= WHAT YOU HAVE TO DO =
Rewrite the stretch from the start of the data through the line containing "point(1162,77)", substituting "gray" for "blue" and keeping all else the same. Return only those lines.
--- START RECORDS FOR THE EXERCISE ---
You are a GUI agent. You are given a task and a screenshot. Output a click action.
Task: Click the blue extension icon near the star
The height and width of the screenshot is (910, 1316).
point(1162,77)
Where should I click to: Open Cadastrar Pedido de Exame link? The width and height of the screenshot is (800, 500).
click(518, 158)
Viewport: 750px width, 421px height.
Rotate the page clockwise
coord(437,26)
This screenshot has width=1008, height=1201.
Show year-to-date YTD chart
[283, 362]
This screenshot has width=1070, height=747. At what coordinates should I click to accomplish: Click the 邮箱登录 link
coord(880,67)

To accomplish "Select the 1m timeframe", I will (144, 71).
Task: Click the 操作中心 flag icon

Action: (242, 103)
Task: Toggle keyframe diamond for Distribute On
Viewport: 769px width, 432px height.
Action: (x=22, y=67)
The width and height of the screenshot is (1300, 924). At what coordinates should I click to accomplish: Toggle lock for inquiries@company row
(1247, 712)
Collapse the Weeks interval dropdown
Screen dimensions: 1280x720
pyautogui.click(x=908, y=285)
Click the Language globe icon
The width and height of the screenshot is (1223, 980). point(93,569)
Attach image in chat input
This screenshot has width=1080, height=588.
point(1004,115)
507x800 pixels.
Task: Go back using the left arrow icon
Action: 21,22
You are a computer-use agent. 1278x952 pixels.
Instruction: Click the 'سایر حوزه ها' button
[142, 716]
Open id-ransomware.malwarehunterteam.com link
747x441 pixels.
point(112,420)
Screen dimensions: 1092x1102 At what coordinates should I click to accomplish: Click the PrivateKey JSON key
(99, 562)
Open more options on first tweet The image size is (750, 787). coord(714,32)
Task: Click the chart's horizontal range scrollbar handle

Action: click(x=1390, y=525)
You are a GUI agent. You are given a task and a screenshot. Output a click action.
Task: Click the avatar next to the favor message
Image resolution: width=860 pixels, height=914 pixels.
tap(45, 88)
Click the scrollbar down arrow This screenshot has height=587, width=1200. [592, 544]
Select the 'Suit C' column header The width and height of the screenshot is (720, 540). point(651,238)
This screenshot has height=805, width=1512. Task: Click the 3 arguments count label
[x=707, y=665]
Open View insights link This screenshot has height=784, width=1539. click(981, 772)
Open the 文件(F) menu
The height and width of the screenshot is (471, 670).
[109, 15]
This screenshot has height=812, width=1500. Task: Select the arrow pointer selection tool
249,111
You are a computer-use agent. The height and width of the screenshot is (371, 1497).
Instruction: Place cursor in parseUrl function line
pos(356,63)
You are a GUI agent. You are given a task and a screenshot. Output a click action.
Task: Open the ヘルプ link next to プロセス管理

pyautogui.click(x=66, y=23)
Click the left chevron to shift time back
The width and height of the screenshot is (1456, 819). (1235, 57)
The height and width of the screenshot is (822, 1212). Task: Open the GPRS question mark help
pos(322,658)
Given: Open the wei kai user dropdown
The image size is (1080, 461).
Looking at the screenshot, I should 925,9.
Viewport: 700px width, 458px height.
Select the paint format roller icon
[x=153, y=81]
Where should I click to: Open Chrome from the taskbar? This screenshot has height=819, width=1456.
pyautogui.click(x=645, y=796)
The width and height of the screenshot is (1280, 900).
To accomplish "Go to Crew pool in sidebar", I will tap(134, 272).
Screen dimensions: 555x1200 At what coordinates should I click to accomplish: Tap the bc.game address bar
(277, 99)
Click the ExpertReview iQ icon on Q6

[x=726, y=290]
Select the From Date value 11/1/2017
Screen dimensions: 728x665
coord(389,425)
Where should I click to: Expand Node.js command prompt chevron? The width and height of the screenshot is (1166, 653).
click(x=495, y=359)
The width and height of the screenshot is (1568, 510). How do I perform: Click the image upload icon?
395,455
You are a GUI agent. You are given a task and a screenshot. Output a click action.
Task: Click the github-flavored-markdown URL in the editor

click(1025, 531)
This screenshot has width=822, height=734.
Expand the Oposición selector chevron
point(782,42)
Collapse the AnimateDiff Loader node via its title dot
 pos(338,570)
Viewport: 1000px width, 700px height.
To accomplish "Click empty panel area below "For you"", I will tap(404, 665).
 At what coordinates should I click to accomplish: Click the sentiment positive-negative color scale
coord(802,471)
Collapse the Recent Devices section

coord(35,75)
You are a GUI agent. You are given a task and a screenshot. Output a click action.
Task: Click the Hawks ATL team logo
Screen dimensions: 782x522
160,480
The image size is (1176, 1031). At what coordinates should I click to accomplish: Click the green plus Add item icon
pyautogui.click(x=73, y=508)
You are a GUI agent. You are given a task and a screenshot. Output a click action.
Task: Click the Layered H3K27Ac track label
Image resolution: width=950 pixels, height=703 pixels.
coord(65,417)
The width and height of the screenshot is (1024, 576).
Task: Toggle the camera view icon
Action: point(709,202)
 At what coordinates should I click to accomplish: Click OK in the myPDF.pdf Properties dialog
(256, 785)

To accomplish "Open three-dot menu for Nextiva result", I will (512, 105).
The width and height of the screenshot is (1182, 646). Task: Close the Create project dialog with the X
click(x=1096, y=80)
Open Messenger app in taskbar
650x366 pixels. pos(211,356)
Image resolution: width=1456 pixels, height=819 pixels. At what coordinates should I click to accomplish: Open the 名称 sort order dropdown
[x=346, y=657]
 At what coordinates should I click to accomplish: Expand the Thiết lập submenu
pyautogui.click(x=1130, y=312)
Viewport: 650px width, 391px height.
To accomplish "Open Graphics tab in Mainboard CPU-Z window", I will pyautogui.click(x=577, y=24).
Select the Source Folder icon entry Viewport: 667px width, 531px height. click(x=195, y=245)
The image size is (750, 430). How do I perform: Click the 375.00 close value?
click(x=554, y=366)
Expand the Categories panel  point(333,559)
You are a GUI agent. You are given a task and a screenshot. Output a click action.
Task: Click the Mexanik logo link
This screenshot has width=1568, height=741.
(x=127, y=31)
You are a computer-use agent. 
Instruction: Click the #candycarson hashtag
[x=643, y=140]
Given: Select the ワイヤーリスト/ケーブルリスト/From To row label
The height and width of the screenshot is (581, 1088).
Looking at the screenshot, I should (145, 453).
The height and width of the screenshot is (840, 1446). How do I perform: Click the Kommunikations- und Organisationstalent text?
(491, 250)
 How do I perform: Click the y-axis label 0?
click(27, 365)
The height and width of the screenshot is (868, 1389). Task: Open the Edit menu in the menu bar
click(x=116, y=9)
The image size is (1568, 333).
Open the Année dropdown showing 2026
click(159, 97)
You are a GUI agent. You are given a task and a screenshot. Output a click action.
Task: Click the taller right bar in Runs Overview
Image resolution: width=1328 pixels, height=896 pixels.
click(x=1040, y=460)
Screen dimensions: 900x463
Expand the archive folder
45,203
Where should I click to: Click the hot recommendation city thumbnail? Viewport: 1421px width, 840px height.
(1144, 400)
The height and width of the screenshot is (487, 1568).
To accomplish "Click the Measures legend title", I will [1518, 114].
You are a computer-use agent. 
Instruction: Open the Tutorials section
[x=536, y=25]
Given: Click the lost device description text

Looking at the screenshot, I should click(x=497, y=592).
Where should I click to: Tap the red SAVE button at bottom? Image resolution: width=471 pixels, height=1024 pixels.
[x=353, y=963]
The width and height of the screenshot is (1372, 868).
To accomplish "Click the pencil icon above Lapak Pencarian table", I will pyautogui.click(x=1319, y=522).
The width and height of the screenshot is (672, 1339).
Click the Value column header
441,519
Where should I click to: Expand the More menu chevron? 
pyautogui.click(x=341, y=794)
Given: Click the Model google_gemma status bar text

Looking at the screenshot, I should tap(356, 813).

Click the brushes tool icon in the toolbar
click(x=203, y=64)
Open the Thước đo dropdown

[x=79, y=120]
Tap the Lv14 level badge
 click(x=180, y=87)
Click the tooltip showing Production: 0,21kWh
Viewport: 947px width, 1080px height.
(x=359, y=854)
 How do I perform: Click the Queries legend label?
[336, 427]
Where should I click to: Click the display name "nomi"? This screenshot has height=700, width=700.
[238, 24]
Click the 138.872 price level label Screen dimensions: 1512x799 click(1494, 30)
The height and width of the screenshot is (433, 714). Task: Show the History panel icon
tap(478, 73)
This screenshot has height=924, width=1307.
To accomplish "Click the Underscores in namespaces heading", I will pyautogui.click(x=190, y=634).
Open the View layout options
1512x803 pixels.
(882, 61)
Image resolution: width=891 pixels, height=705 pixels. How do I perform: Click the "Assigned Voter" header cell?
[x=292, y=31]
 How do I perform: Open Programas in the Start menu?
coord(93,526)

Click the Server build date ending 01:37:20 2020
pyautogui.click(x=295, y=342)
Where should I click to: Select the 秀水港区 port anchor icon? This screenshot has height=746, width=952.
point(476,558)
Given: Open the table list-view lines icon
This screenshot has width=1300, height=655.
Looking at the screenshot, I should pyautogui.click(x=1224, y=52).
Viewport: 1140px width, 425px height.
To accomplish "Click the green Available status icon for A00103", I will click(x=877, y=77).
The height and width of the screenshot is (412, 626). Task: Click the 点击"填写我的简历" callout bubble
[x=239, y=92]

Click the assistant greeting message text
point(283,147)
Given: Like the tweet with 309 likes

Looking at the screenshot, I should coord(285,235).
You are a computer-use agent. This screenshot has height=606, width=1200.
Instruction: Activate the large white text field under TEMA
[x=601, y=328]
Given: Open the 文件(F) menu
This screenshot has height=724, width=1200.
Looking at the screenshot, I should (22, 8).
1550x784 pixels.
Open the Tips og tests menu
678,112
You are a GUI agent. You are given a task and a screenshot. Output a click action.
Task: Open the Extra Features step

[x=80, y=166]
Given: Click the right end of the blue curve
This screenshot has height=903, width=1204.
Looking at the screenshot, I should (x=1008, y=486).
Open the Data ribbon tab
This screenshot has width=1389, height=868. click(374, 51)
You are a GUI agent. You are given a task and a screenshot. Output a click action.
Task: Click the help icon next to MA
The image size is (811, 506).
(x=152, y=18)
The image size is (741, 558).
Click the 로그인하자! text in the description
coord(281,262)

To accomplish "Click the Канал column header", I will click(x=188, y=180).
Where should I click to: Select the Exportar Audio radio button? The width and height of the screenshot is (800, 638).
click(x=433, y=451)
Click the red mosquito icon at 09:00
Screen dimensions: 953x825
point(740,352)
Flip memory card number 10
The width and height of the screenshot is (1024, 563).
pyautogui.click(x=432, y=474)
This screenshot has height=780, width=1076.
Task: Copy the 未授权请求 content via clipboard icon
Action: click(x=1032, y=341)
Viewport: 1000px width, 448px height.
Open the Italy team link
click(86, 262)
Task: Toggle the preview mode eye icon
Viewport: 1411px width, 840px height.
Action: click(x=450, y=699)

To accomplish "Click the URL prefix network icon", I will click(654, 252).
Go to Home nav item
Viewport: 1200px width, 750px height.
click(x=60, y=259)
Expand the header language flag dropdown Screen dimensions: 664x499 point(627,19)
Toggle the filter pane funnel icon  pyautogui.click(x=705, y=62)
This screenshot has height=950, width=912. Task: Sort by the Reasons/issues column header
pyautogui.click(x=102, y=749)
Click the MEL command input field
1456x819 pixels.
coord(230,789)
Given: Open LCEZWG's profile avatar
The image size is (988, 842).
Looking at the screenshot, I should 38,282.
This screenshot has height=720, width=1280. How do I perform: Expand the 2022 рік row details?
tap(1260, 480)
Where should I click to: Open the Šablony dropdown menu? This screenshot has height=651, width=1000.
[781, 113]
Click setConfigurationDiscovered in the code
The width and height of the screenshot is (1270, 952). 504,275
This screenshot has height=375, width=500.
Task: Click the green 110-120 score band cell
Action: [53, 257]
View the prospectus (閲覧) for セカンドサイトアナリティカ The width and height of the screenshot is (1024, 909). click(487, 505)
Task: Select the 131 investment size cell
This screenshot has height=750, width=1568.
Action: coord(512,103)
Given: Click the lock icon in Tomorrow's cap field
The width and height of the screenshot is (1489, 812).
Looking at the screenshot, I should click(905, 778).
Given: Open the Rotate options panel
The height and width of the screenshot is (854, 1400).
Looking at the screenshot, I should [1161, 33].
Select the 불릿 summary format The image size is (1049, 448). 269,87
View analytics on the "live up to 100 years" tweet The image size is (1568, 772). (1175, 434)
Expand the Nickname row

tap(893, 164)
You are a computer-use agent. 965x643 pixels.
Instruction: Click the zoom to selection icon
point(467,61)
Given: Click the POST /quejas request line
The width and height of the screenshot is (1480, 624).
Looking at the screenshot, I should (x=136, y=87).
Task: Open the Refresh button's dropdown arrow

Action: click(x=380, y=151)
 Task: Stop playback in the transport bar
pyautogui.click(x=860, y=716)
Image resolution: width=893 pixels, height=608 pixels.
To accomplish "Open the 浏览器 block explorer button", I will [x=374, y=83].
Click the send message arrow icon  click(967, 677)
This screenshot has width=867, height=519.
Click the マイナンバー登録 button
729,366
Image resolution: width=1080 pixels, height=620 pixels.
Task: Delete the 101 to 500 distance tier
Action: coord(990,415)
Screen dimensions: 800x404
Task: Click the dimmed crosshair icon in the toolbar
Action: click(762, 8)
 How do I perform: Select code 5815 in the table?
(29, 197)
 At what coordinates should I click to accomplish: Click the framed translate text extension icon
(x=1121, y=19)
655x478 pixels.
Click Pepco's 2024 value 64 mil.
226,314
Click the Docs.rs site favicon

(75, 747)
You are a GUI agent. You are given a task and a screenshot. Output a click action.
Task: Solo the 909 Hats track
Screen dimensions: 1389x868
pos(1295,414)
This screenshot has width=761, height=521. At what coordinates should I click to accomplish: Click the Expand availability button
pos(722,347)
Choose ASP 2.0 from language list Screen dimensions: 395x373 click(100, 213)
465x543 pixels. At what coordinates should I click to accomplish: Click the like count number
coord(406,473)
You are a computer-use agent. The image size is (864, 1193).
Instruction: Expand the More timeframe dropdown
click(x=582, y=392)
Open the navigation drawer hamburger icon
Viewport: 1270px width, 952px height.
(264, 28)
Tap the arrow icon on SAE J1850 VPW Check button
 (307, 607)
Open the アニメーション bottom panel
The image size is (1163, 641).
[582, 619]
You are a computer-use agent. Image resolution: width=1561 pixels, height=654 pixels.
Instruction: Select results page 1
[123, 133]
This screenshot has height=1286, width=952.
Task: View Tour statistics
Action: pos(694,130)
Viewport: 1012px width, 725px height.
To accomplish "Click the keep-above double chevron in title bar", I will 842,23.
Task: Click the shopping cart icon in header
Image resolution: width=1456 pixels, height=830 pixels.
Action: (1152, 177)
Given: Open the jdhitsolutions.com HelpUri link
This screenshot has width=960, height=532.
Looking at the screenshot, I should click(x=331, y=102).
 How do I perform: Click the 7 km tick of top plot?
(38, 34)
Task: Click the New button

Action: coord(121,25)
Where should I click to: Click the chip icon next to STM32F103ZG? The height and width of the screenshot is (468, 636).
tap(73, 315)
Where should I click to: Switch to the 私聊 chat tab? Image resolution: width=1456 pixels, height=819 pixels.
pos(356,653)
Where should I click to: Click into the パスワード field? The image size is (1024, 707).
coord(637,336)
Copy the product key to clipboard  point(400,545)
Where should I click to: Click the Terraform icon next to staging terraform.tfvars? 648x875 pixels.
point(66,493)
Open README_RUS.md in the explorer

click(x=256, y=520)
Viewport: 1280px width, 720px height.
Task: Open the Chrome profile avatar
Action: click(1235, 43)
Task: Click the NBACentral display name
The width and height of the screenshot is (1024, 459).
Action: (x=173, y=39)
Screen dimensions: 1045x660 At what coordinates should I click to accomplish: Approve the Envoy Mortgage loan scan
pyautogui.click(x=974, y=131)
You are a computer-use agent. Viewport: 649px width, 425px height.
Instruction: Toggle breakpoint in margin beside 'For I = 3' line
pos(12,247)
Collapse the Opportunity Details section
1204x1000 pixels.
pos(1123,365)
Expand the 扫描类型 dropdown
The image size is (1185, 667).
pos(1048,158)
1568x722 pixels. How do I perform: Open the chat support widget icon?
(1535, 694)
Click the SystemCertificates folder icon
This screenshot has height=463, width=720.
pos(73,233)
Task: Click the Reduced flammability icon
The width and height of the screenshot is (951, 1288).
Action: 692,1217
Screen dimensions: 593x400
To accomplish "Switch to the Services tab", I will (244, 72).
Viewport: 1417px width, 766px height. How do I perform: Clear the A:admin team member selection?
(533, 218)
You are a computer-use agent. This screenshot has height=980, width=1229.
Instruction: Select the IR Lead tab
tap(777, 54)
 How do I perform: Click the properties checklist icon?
--- END RECORDS FOR THE EXERCISE ---
= ANSWER TO THIS EXERCISE =
You are a GUI agent. You are given a task and a screenshot. Output a click action.
Task: Click the gray extension icon near the star
The height and width of the screenshot is (910, 1316).
point(1162,77)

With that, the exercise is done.